WASHINGTON — The Department of Justice is mobilizing about 400 attorneys to review roughly 5.2 million pages of records tied to Jeffrey Epstein after missing Congress’ Dec. 19 deadline to complete the release of remaining Epstein files, according to a government document reviewed by Reuters. The department says the surge review is needed to apply legally required redactions — including victim-identifying information — before more material is posted publicly, Dec. 31, 2025.
The deadline was created by the Epstein Files Transparency Act, a bipartisan law that directs DOJ to publish unclassified Epstein-related investigatory records in a searchable, downloadable format. DOJ began releasing tranches in December but has acknowledged it will take longer to screen the remaining Epstein files for privacy and other protected information.

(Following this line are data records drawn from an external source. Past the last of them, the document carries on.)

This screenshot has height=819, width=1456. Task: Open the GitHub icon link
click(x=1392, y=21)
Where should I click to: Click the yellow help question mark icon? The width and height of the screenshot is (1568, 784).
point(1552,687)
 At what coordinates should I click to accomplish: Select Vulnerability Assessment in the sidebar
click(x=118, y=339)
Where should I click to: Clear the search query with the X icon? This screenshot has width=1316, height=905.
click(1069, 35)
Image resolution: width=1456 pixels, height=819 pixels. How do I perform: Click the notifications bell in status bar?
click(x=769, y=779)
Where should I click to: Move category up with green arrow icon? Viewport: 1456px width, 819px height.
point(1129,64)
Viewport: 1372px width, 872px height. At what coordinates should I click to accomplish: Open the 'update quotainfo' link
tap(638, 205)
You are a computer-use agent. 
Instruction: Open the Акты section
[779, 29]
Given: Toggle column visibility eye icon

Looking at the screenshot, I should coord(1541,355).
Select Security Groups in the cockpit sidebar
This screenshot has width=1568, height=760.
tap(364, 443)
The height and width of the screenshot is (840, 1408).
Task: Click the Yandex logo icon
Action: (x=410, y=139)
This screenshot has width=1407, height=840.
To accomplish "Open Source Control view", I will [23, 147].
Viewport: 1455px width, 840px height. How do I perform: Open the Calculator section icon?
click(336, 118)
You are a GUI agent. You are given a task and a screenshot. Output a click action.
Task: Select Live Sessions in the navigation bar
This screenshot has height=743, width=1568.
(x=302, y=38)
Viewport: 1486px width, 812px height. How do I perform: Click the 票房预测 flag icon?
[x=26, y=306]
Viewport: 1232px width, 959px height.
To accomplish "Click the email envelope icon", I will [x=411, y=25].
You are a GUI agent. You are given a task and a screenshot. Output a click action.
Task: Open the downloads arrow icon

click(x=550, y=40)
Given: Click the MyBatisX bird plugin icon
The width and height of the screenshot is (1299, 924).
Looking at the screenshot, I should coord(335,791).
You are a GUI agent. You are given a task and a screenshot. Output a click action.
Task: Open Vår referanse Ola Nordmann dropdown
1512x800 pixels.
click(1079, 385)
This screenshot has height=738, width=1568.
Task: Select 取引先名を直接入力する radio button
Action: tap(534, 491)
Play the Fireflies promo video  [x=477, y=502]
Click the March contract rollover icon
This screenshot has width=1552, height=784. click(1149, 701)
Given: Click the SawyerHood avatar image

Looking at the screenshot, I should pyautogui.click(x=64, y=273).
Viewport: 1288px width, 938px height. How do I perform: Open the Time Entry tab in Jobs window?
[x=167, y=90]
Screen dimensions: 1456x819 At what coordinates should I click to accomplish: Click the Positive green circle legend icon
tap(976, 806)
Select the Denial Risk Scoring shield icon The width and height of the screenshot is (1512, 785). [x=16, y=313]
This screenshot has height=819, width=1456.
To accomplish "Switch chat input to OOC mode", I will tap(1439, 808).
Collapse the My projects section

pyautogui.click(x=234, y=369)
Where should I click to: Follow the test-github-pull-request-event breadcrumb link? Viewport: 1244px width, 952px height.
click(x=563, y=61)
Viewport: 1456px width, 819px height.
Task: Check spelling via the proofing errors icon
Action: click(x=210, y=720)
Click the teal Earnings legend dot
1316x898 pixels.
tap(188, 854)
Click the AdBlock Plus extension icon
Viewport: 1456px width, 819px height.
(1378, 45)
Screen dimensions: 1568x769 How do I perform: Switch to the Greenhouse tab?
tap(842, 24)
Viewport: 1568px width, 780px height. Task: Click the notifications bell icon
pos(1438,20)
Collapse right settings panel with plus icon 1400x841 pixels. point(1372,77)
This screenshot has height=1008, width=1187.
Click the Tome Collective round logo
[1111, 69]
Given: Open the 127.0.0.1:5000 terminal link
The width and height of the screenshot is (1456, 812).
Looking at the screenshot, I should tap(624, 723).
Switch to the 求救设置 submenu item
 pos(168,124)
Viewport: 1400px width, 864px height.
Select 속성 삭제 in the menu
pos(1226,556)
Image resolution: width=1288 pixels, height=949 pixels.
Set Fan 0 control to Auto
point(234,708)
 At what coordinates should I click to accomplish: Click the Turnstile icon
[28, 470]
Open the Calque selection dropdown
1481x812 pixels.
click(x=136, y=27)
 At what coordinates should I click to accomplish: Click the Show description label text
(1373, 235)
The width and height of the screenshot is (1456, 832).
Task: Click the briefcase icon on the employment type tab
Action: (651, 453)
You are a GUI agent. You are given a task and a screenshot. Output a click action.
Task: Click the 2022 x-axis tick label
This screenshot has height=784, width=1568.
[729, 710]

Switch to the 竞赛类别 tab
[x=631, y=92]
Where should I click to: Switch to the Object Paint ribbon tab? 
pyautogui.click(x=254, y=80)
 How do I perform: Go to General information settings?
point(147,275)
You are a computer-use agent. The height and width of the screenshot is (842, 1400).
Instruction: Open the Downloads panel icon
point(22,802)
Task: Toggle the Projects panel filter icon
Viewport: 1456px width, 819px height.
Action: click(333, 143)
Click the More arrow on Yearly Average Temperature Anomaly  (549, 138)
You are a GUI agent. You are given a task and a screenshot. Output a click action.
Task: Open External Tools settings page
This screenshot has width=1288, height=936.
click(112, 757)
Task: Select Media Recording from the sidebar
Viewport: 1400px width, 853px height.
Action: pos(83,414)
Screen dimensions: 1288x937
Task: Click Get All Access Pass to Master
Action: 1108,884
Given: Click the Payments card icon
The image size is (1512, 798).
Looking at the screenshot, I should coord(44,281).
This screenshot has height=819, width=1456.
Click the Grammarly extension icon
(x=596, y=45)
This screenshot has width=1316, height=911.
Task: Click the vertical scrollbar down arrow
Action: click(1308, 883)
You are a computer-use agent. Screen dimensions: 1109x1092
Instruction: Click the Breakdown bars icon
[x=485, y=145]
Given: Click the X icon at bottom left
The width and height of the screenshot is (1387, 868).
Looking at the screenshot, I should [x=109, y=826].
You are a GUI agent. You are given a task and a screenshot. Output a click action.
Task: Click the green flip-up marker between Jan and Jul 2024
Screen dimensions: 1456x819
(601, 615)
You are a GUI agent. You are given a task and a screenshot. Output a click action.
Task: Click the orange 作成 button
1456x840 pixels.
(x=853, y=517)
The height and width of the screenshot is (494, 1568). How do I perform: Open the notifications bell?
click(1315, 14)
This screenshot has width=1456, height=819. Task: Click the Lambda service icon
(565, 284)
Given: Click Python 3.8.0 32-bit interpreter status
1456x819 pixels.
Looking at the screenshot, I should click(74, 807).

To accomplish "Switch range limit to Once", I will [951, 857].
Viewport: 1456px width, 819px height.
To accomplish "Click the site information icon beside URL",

The records stem from investigations into Epstein, the financier and convicted sex offender who was charged in 2019 and later found dead in a New York jail; his death was ruled a suicide. The broader case also includes prosecutions of associates, including Ghislaine Maxwell.
Epstein files review expands to 400 lawyers
The Reuters-reviewed memo says the review will pull attorneys from DOJ’s Criminal Division and National Security Division, the FBI and the U.S. attorney’s office in Manhattan. The work is scheduled for Jan. 5-23, with department leaders offering telework options and time-off awards to volunteers.
The memo also sets a steep target: participating lawyers are expected to devote three to five hours a day to review about 1,000 documents daily. Even with that pace, the sheer volume of the remaining Epstein files suggests the final releases could extend beyond the Dec. 19 deadline.
What the public can see in the Epstein files
DOJ has consolidated released material into an online Epstein Library that includes court records, DOJ disclosures and Freedom of Information Act releases. The site warns that parts of the collection describe sexual abuse and that many documents contain pre-existing redactions, with additional markings used to remove victim names and other identifying details.
As new Epstein files appear, survivors’ advocates and legal analysts have urged readers to handle the disclosures carefully: investigative files can include unverified tips, partial accounts and passing references to people who were never charged. Being mentioned in a record is not the same as being accused of wrongdoing.
Why the Dec. 19 deadline slipped
DOJ has said the workload grew after prosecutors in the Southern District of New York and the FBI identified “over a million” additional documents potentially related to the case. The department told the Associated Press it may take “a few more weeks” to finish reviewing and redacting what remains for release.
A long-running push to open the Epstein files
The current transparency effort follows years of scrutiny over how Epstein was investigated and prosecuted. A 2018 Miami Herald investigation by reporter Julie K. Brown helped revive public attention on Epstein’s earlier Florida case and the handling of a 2008 plea deal.
In early 2024, a New York judge also unsealed hundreds of pages of civil filings that named Epstein contacts and associates — a release that drew wide attention and confusion over what it did and did not prove, as CBS News reported.
For now, DOJ says the next phase of the Epstein files rollout depends on completing review fast enough to publish more batches without exposing victims’ identities or other sensitive information. Lawmakers and survivors are expected to keep pressing for the remaining files to be released with redactions limited to what the law requires.